• _What is being asked_
Find each line in the data below that contains the string "click", and copy those lines out in full.

• _Data for the task_
☆ ☆ ☆ ☆ ☆ ☆ ☆

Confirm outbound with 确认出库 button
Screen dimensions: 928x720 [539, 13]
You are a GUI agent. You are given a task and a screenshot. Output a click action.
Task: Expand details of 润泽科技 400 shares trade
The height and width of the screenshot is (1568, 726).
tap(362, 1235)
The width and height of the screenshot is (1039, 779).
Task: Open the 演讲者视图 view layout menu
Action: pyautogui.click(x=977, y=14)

☆ ☆ ☆ ☆ ☆ ☆ ☆

• _Exercise response_
You are a GUI agent. You are given a task and a screenshot. Output a click action.
Action: pyautogui.click(x=977, y=14)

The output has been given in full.